Preserve the target's forced TRITON_ATTN backend for draft layers.

Gemma4 forces TRITON_ATTN due to heterogeneous head dimensions (head_dim=256 sliding, global_head_dim=512 full). The base class resets attention_config.backend to None for draft models, causing sliding layers to fall back to FLASH_ATTN which cannot handle KV-shared cache. Override to carry the target's backend through.

Source code in vllm/v1/spec_decode/gemma4.py

def _create_draft_vllm_config(self) -> VllmConfig:
    """Preserve the target's forced TRITON_ATTN backend for draft layers.

    Gemma4 forces TRITON_ATTN due to heterogeneous head dimensions
    (head_dim=256 sliding, global_head_dim=512 full). The base class
    resets attention_config.backend to None for draft models, causing
    sliding layers to fall back to FLASH_ATTN which cannot handle
    KV-shared cache. Override to carry the target's backend through.
    """
    base = super()._create_draft_vllm_config()
    target_backend = self.vllm_config.attention_config.backend
    if target_backend is not None:
        base = replace(
            base,
            attention_config=replace(
                base.attention_config,
                backend=target_backend,
            ),
        )
    return base

`_maybe_share_lm_head(target_language_model)` ¶

Gemma4 MTP always keeps its own draft-dim lm_head.

The draft model's lm_head operates in draft hidden_size (e.g. 256), which differs from the target's backbone hidden_size (e.g. 1536). Sharing would break compute_logits (and centroids masking when use_ordered_embeddings is enabled).

Source code in vllm/v1/spec_decode/gemma4.py

def _maybe_share_lm_head(self, target_language_model: nn.Module) -> None:
    """Gemma4 MTP always keeps its own draft-dim lm_head.

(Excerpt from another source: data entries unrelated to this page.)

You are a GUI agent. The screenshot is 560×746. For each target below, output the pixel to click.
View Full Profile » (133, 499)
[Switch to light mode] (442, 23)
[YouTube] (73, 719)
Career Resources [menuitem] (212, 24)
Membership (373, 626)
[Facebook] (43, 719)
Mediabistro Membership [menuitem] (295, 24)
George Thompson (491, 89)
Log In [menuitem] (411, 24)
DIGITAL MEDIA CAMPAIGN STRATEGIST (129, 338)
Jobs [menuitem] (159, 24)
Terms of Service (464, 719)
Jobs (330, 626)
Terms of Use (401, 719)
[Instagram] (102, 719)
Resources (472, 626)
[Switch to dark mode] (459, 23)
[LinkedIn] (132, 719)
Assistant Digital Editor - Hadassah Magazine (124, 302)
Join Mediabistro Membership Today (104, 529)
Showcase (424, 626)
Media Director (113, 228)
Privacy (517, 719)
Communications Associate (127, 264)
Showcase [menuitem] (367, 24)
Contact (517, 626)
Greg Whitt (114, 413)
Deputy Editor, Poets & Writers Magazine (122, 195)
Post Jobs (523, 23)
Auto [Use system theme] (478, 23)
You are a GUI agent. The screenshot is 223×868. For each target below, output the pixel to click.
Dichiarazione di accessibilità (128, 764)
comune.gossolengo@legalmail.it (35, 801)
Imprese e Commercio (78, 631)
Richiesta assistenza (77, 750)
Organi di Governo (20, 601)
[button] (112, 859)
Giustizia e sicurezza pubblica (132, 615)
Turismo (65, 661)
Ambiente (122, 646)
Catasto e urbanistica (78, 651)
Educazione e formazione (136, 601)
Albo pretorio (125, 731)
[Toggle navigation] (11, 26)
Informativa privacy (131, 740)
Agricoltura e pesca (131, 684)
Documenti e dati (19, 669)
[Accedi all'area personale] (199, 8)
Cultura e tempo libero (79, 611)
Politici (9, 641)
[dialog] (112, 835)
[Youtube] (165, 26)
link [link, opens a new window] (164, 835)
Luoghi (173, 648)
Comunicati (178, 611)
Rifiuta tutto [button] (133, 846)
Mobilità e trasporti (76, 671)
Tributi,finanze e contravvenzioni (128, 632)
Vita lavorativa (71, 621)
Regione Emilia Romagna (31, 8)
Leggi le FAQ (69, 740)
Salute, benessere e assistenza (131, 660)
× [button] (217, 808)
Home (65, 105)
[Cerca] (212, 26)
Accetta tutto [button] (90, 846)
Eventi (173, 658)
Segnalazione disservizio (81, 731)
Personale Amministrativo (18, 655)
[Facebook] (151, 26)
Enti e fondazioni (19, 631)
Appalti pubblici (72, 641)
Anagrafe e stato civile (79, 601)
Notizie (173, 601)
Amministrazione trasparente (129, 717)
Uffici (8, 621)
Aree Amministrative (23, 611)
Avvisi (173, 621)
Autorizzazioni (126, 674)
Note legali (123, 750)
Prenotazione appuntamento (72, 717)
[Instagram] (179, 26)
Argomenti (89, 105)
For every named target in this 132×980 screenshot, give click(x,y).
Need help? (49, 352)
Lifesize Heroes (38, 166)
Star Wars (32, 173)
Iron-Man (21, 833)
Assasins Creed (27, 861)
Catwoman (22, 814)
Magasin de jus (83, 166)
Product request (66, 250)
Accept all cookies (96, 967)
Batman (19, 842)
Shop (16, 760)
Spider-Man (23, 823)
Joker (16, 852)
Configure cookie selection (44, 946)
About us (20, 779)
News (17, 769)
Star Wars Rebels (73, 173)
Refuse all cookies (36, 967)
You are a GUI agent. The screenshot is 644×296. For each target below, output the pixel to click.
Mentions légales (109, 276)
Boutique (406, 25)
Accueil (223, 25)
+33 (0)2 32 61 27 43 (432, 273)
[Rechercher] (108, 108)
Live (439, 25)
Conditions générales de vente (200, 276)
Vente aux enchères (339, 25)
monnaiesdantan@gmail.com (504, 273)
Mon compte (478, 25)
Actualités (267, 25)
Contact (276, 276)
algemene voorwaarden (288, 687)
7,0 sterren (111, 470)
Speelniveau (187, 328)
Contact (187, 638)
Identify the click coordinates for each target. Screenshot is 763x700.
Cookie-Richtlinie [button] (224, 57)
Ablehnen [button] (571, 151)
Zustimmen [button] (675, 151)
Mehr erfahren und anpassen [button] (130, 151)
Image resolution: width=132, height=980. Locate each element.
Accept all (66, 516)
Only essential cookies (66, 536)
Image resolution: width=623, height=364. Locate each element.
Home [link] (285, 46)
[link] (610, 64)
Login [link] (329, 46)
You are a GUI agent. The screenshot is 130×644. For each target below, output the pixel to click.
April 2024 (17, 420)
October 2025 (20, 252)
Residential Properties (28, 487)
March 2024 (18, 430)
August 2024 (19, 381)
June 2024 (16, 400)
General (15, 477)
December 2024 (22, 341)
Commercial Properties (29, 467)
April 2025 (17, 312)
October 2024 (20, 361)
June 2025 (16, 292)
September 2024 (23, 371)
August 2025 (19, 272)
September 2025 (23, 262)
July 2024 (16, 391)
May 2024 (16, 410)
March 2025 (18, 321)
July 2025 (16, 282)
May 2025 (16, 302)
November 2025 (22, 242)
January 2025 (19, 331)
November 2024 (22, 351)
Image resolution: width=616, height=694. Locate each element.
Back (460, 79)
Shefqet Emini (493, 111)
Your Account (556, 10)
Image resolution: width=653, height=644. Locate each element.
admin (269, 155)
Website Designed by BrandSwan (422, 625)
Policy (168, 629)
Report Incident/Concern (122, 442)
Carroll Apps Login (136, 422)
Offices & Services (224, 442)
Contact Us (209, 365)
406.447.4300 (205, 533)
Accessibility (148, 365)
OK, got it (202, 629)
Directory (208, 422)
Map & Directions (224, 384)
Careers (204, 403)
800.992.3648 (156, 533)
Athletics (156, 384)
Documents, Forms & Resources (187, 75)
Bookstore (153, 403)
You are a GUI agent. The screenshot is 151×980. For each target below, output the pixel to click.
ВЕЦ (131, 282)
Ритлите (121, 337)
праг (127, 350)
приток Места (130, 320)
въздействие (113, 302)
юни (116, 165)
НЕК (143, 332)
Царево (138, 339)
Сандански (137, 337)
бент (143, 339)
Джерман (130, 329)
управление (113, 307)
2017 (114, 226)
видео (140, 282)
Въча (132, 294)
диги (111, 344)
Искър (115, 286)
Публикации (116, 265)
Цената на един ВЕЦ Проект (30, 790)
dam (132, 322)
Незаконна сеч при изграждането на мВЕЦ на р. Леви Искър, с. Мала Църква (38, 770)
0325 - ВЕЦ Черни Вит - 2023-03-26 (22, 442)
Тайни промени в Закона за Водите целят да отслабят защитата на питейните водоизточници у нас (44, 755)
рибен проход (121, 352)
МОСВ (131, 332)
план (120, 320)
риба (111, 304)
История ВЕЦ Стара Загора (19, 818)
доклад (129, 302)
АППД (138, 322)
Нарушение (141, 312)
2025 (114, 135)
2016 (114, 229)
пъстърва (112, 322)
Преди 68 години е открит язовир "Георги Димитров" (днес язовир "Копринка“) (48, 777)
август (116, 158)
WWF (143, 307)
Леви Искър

    The draft model's lm_head operates in draft hidden_size (e.g. 256),
    which differs from the target's backbone hidden_size (e.g. 1536).
    Sharing would break compute_logits (and centroids masking when
    use_ordered_embeddings is enabled).
    """
    logger.info(
        "Gemma4 MTP: keeping draft model's own lm_head (draft_dim != backbone_dim)."
    )

`_setup_centroids_cuda_graphs()` ¶

Capture CUDA graphs for centroids get_top_tokens at key sizes.

Source code in vllm/v1/spec_decode/gemma4.py

def _setup_centroids_cuda_graphs(self) -> None:
    """Capture CUDA graphs for centroids get_top_tokens at key sizes."""
    masked_emb = self.model.masked_embedding
    lm_head_weight = self.model._get_full_lm_head_weight()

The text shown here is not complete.